Saved data entries
———
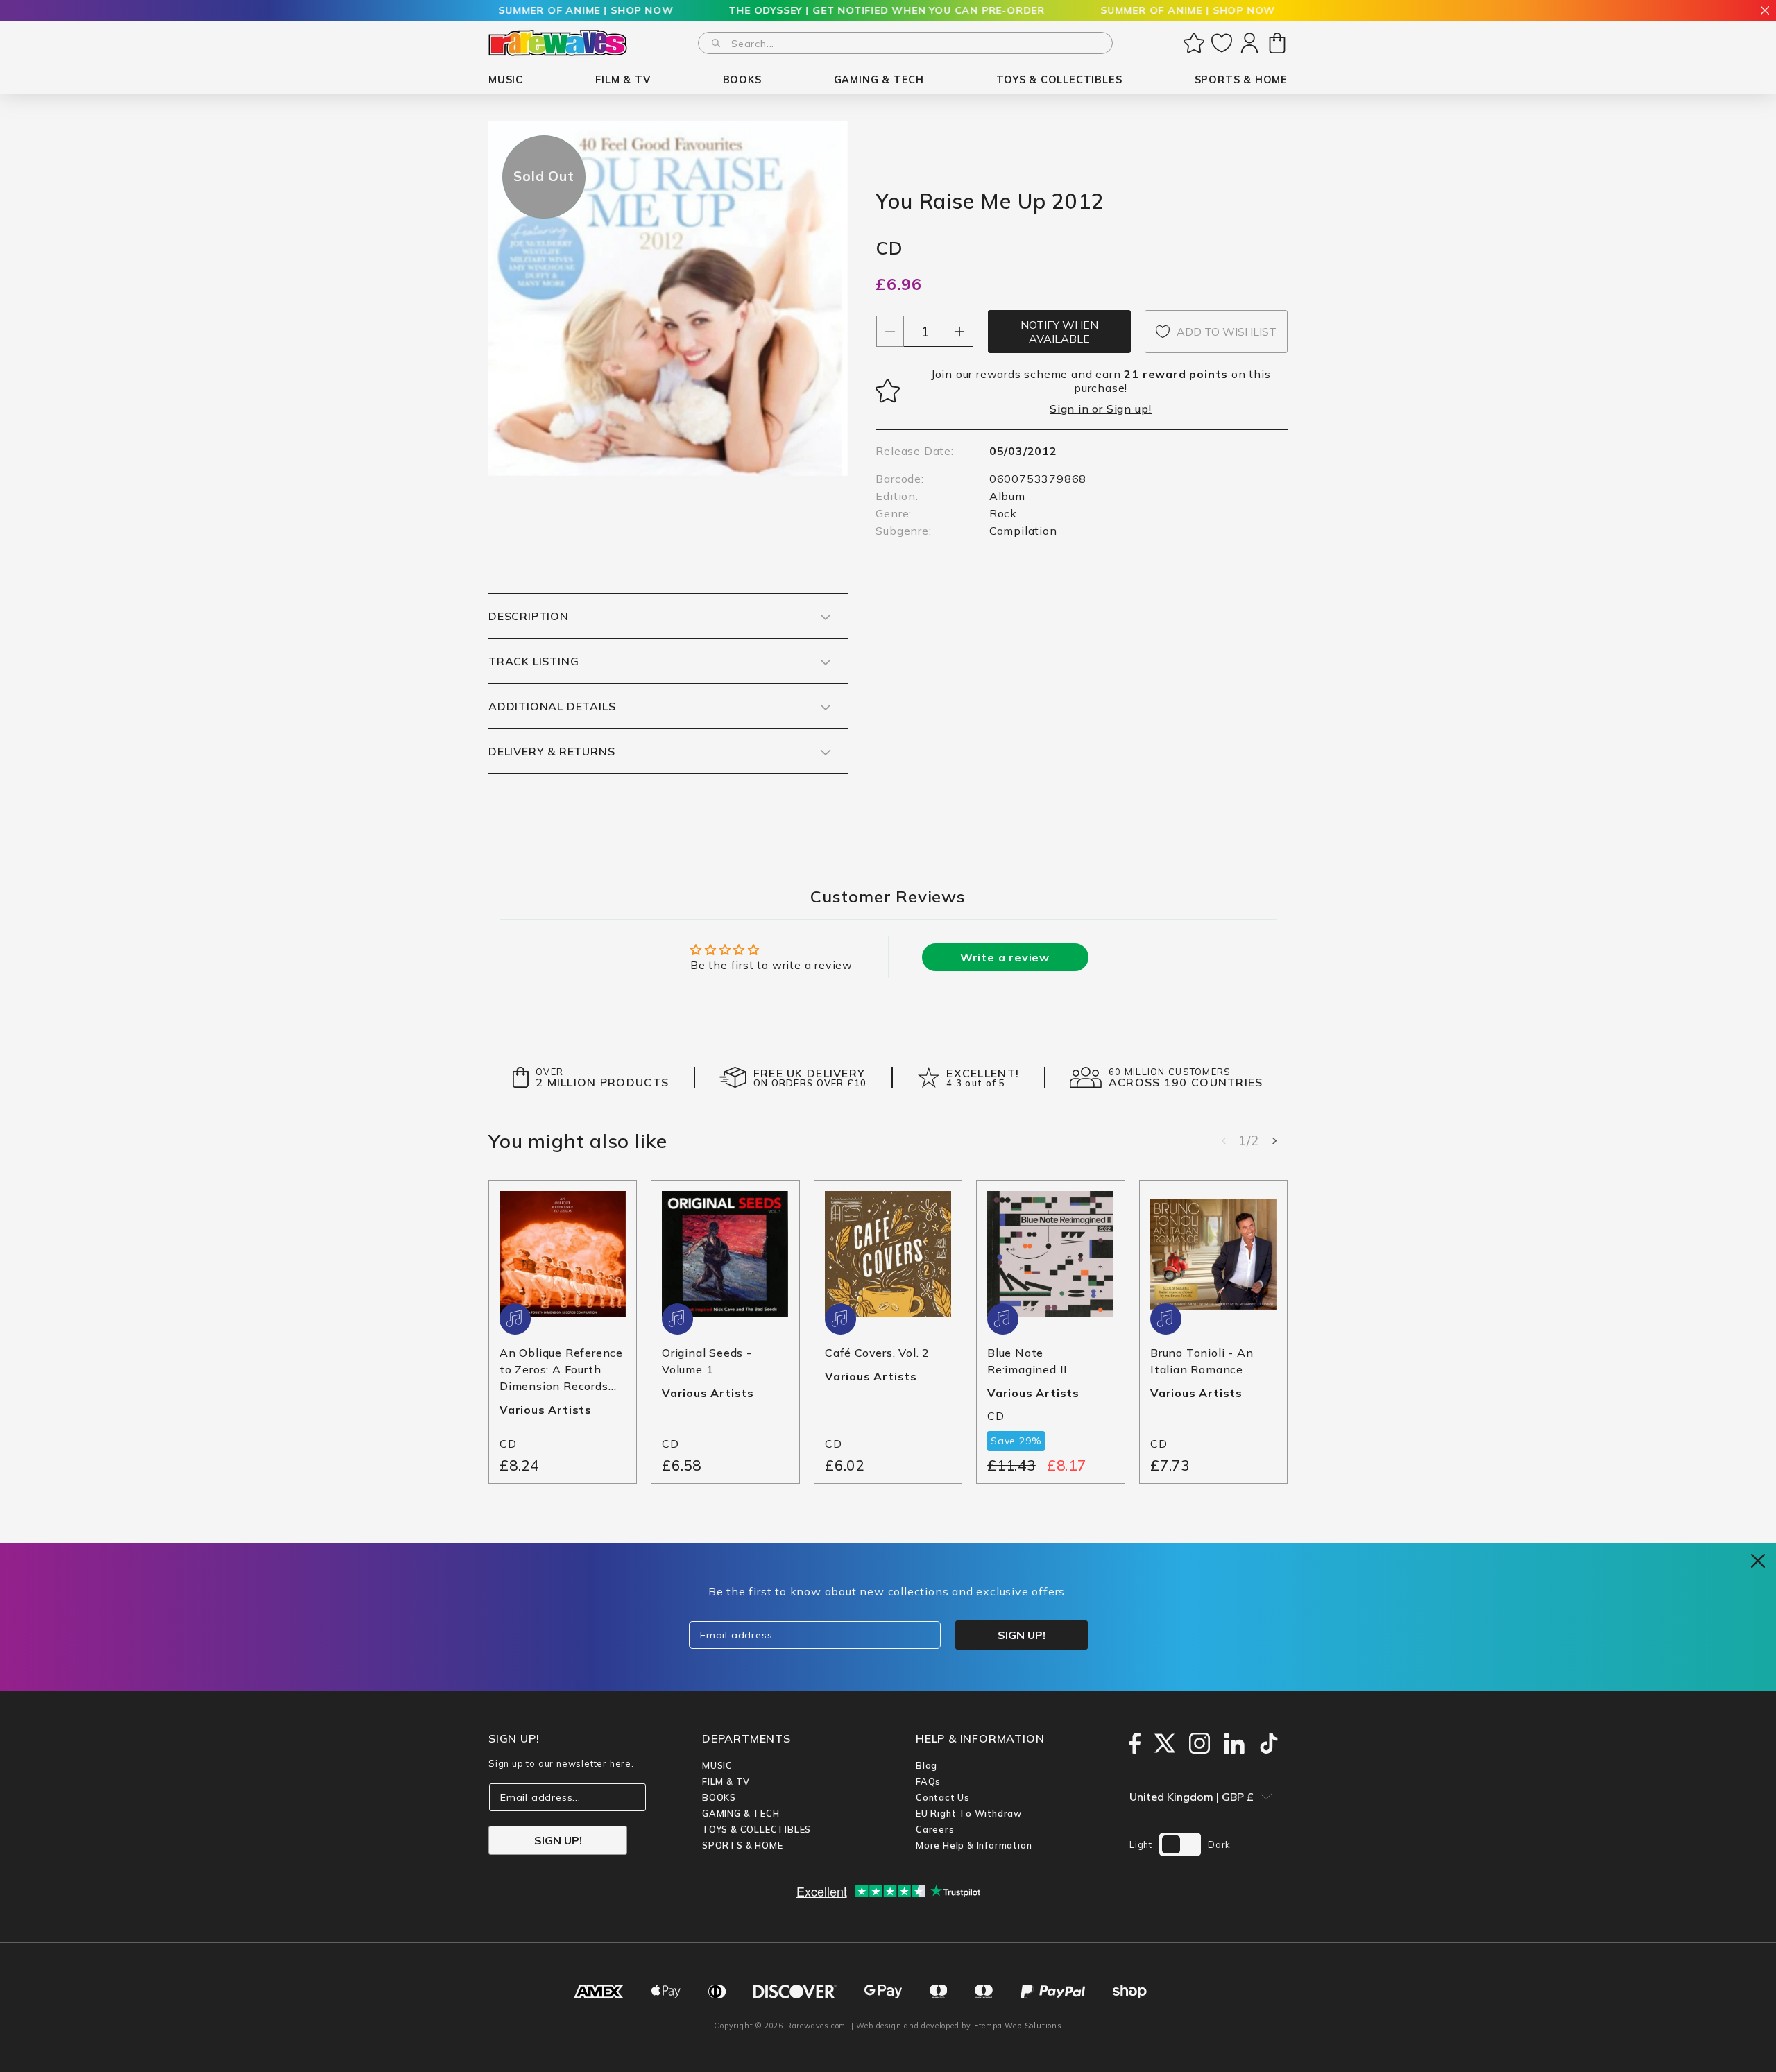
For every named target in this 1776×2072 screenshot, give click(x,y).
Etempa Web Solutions (1018, 2025)
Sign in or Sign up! (1101, 409)
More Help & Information (974, 1845)
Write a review (1005, 957)
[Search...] (716, 43)
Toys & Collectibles (756, 1829)
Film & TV (726, 1781)
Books (719, 1797)
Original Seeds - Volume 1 (707, 1361)
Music (717, 1765)
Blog (926, 1765)
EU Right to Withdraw (969, 1813)
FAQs (928, 1781)
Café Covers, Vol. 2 (877, 1353)
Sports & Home (742, 1845)
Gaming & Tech (740, 1813)
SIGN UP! (558, 1840)
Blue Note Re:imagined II (1027, 1361)
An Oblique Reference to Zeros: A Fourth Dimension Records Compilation (561, 1370)
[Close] (1765, 11)
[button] (505, 80)
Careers (935, 1829)
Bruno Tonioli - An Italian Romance (1201, 1361)
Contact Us (943, 1797)
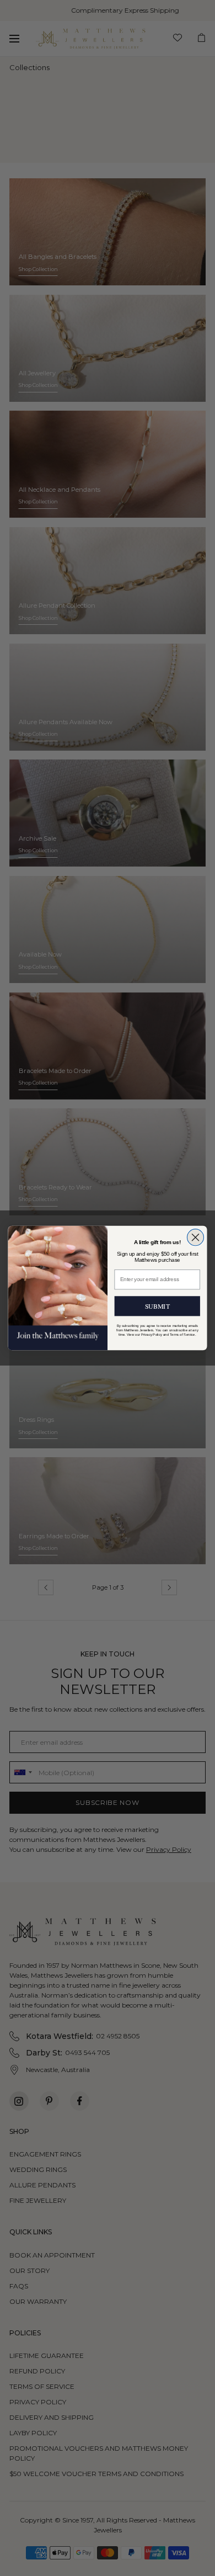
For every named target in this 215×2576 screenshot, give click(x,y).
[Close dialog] (195, 1237)
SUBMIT (157, 1306)
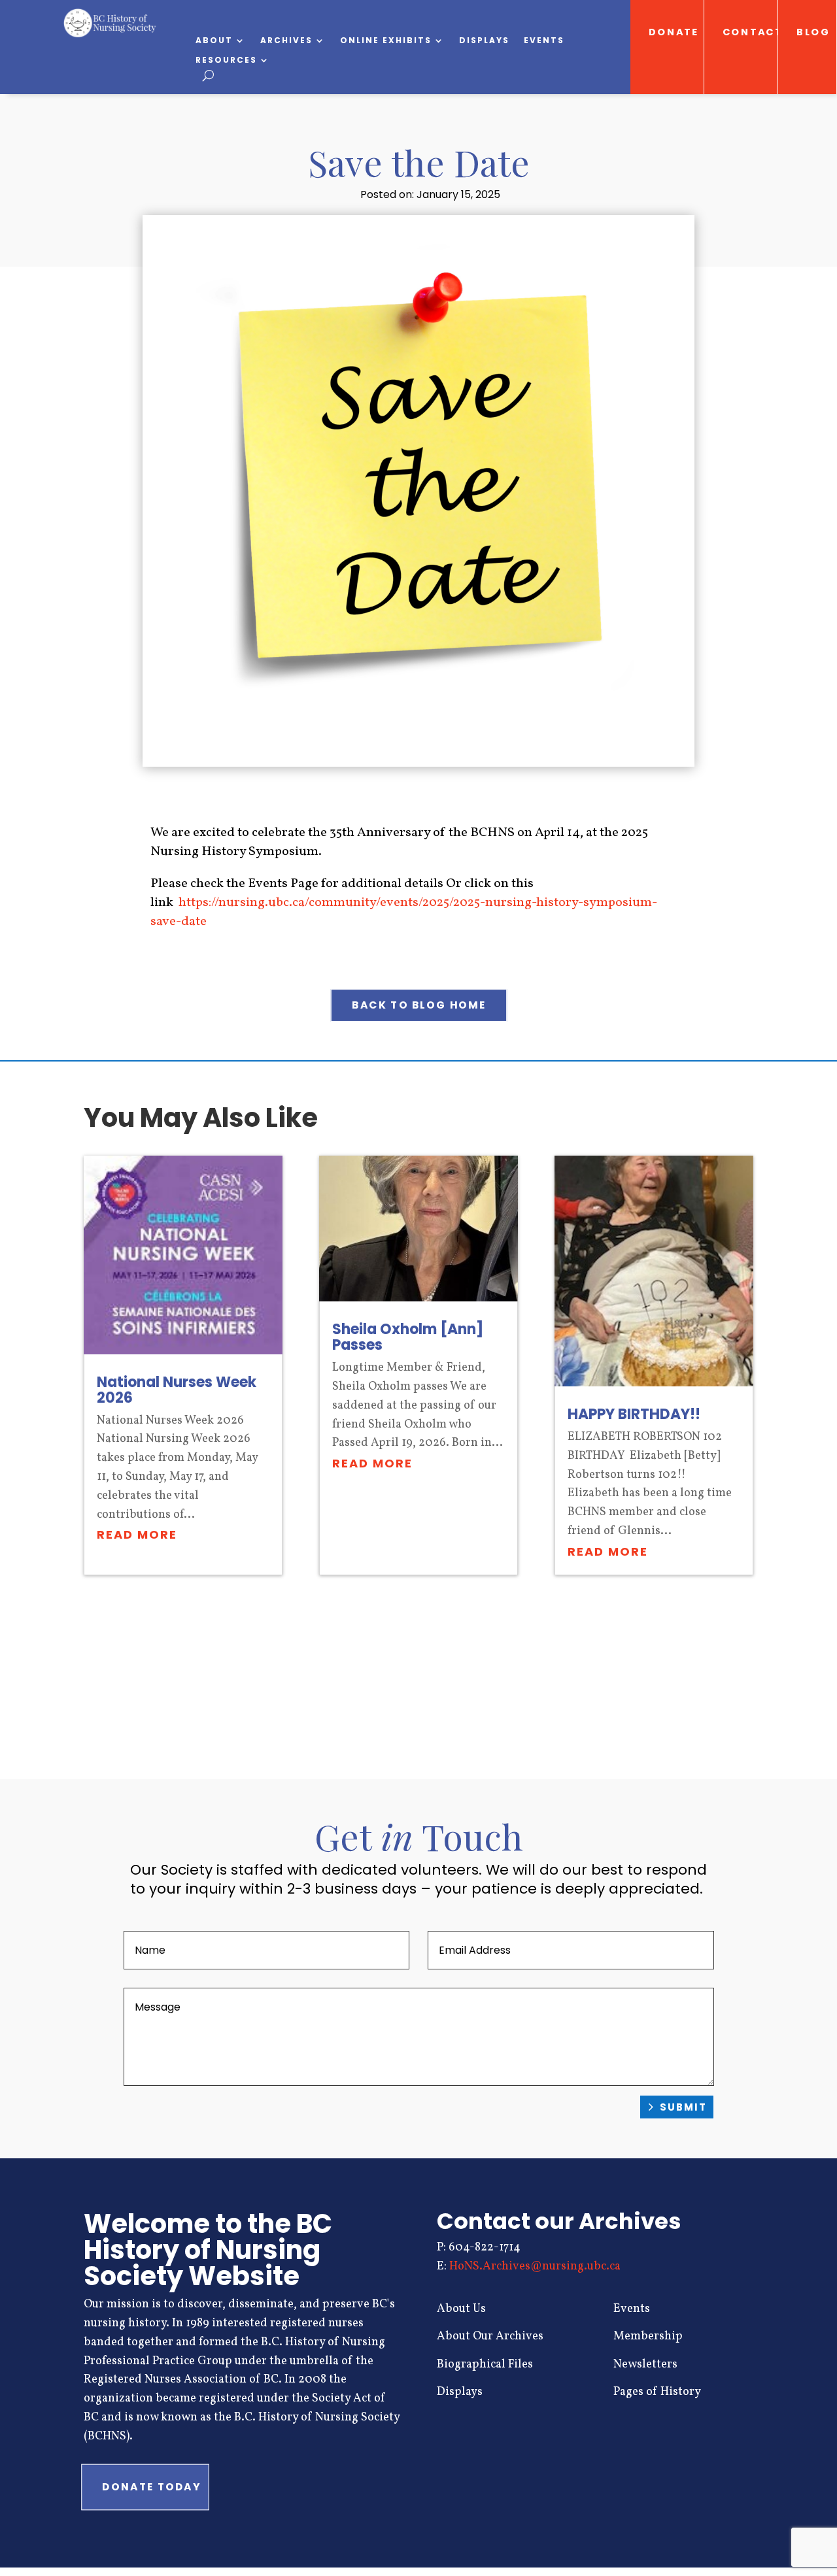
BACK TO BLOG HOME (419, 1005)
———
Problem requirements:
Give back every entry in its exact wording, leaving the pictures out.

Task response:
For every named target in this 1776×2072 screenshot, give click(x,y).
Etempa Web Solutions (1018, 2025)
Sign in or Sign up! (1101, 409)
More Help & Information (974, 1845)
Write a review (1005, 957)
[Search...] (716, 43)
Toys & Collectibles (756, 1829)
Film & TV (726, 1781)
Books (719, 1797)
Original Seeds - Volume 1 (707, 1361)
Music (717, 1765)
Blog (926, 1765)
EU Right to Withdraw (969, 1813)
FAQs (928, 1781)
Café Covers, Vol. 2 (877, 1353)
Sports & Home (742, 1845)
Gaming & Tech (740, 1813)
SIGN UP! (558, 1840)
Blue Note Re:imagined II (1027, 1361)
An Oblique Reference to Zeros: A Fourth Dimension Records Compilation (561, 1370)
[Close] (1765, 11)
[button] (505, 80)
Careers (935, 1829)
Bruno Tonioli - An Italian Romance (1201, 1361)
Contact Us (943, 1797)
For every named target in this 215×2576 screenshot, give click(x,y).
[Close dialog] (195, 1237)
SUBMIT (157, 1306)
BACK TO BLOG HOME (419, 1005)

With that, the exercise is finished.